His eyes widened in recognition as he counted the notes I'd handed over. He did so expertly and folded them into his leather bum-bag.

“That all sounds very exciting. Hopefully, what you write will bring more tourists.”

He attached a bright green band to my wrist, something between a hospital and a festival tag. I noticed a tooth dangling from a leather cord around his neck. It may have been one of his own for all I knew.

“Wait here, please."

And then he was gone.

I picked him out in the crowd, conducting travellers and beaming instructions. I perched on a bench among my bags. The waiting area of tree branches and corrugated iron was filling with people. It was getting hotter and there was irritation in the air. Parents got snappy with their kids and silent couples toyed with their vats of drinking water and mega sized bags of wheat snacks.

Different languages and dress codes made for a diverting game of “guess the nationality.” Lots of Americans, paler Europeans of all persuasions, with interesting tattoos and a host of Latin folk from all over the continent. Their accents subtly different.

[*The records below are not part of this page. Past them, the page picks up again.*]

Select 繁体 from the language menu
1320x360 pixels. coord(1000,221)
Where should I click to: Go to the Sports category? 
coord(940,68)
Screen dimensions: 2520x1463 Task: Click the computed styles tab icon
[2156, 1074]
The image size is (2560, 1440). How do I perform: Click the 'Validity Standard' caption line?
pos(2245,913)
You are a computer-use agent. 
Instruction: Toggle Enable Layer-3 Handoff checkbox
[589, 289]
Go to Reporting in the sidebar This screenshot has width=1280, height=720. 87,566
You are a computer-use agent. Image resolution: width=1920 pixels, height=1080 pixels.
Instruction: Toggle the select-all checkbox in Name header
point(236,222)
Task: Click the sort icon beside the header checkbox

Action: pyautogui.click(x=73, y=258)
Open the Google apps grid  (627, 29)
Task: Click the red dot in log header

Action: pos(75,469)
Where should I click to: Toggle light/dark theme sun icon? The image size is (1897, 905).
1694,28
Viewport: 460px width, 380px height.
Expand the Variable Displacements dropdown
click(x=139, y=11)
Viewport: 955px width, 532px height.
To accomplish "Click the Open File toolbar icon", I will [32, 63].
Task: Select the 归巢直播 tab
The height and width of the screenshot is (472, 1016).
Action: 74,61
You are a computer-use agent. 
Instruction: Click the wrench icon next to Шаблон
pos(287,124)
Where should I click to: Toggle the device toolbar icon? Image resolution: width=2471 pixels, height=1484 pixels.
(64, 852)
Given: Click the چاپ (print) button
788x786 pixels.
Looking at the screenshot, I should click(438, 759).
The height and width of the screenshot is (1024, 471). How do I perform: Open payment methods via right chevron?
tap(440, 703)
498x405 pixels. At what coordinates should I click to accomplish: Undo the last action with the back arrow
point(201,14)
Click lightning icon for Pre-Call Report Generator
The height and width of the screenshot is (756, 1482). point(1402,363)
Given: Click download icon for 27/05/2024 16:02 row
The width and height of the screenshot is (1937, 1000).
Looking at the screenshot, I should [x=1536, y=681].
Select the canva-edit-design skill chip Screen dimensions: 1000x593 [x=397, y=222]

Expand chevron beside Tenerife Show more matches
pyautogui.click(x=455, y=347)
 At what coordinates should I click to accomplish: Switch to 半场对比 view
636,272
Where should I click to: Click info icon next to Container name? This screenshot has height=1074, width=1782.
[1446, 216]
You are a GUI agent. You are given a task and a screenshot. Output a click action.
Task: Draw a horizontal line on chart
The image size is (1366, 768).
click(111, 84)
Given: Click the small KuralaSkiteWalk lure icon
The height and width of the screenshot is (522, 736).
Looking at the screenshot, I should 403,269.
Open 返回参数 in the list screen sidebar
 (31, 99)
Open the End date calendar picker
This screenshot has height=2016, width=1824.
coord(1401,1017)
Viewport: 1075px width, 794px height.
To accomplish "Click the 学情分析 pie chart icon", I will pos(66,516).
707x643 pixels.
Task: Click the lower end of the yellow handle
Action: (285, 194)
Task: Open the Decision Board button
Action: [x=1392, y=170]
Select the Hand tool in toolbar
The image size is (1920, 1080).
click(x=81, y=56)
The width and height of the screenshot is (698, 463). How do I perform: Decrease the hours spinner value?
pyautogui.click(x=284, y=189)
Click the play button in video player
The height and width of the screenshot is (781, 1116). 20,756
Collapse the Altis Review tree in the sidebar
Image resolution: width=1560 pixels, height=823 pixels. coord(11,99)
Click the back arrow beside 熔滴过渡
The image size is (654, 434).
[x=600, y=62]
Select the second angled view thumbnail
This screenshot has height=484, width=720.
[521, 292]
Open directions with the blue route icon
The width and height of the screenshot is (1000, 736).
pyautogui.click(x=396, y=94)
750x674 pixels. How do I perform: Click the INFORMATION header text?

I knew I screamed Brit. Smeared sunscreen, cut-off denim shorts, and a faded, baggy Stone Roses T-shirt that used to cover a significant spare tyre. I didn't mind any assumptions others might make if they were playing the same game. I was happy in my own skin, excited about the trip, glad to be alive and heading into an adventure.

The divorce had been drawn-out, horrible, and emotionally draining. Twenty years of life dismissed in cold bureaucracy and a flourish of papers. I missed my son, who had supported his mother through the turmoil of dealing with his mad, bad missing dad. Sam had been old enough to understand the betrayals and judged me accordingly. A justified position that showed his judgement and strength of character. I’m kind of proud of him for that, really. Had we been through the mess a little sooner, there would have been access rights and he’d have needed me more. He’d just turned seventeen, and I hadn’t seen or heard from him in months. Guilt and regret, twin Dickensian spectres visited me nightly to exact karmic revenge.

Parents are just ordinary, imperfect humans too, and I hoped he would grow up to understand that. Ironically, I’d only just made the same journey with my own parents. I'm less judgy now and feel closer to them than ever. Hopefully, it wouldn’t take Sam thirty years to make the same trip.